元本塁打王ブランコの本音「落合さんクレバー。中畑さんコメディアン」

ブランコは少年たちに野球を教えるビジネスを考えているようだった。この国の野球少年たちの夢はメジャーリーガーになること。彼らはメジャー球団との契約解禁となる16歳まで、元プロ野球選手が運営する私設アカデミーで野球に明け暮れる。

 ちなみに、私設アカデミーのトライアウトに受かれば、一切費用はかからない。アカデミーの運営者は、彼らに思う存分プレーしてもらいたいと、衣食住すべての面倒をみる。やがて、ここからメジャー球団と契約する選手が現れたら、契約金の一部が”育成料”としてアカデミーに入るというシステムだ。

 このビジネスを始めるには莫大な資金が必要だ。なにしろ、最初の契約選手が現れるまで、すべて持ち出しである。
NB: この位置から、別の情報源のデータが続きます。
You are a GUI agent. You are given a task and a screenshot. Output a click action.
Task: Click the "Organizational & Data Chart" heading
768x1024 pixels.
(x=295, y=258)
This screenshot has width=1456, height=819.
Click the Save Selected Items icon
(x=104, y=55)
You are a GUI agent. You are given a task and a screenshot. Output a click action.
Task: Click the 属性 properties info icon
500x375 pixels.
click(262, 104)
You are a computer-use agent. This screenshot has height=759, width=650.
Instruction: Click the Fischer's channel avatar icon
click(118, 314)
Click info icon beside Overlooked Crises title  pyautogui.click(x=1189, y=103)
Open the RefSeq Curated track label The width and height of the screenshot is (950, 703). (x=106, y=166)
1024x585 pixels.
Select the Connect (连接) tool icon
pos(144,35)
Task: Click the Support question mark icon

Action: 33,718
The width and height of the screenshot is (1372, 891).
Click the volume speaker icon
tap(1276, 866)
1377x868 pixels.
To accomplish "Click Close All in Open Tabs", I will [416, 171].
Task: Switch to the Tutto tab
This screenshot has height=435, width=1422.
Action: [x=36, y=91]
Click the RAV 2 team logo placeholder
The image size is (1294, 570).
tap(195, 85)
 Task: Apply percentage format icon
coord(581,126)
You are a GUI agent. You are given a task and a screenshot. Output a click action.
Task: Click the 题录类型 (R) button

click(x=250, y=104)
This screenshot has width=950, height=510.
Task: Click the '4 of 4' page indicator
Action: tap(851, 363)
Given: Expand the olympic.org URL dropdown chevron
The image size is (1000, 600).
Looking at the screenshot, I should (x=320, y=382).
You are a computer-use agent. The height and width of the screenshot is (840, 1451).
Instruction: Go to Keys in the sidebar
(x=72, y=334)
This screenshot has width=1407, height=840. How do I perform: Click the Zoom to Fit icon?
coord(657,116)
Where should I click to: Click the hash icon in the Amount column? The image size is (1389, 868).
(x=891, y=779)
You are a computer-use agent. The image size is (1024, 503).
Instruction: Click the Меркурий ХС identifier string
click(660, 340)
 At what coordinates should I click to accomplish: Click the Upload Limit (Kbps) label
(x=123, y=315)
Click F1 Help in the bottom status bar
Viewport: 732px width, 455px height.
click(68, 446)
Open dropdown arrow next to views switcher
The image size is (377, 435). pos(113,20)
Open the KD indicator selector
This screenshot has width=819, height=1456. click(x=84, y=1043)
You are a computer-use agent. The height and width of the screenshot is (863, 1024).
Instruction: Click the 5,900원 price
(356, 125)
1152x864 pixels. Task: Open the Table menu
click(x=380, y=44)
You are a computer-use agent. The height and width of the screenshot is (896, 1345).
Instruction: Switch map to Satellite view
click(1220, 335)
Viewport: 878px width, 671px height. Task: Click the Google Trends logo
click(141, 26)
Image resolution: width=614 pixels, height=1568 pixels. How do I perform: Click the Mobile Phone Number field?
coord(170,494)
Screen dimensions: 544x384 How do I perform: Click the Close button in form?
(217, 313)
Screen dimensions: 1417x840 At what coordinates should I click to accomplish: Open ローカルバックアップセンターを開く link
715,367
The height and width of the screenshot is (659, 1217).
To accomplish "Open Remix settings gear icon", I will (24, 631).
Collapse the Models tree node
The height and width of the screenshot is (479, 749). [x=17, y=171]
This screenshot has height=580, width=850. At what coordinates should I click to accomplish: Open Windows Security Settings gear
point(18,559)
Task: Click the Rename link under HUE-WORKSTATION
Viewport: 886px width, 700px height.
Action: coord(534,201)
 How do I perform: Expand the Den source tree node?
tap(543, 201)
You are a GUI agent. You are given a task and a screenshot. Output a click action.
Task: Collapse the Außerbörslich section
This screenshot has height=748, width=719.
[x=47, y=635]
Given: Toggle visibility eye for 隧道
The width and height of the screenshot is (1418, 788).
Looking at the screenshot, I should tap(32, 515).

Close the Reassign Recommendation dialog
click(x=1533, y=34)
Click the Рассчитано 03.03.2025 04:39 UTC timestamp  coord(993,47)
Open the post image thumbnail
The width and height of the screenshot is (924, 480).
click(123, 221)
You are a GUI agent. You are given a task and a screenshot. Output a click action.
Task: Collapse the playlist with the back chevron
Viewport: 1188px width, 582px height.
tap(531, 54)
 車は繁華街に入り、高級レストランの前で停まった。きらびやかな街並みは、ここがドミニカであることを忘れさせる。ブランコは出迎えたボーイにキーを渡すと、我々をレストランに招き、テラス席のソファーに座った。
「なんでも聞いてくれ」と言うので、まずは日本の野球の印象について聞いた。ブランコは練習量の多さに言及したが、決して否定的ではなく、むしろ「若い頃はあれぐらいの練習量が必要だった」と語った。意外なことだが、日本でプレーした経験のあるドミニカの選手は、日本流のトレーニングを肯定的にとらえている者が多い。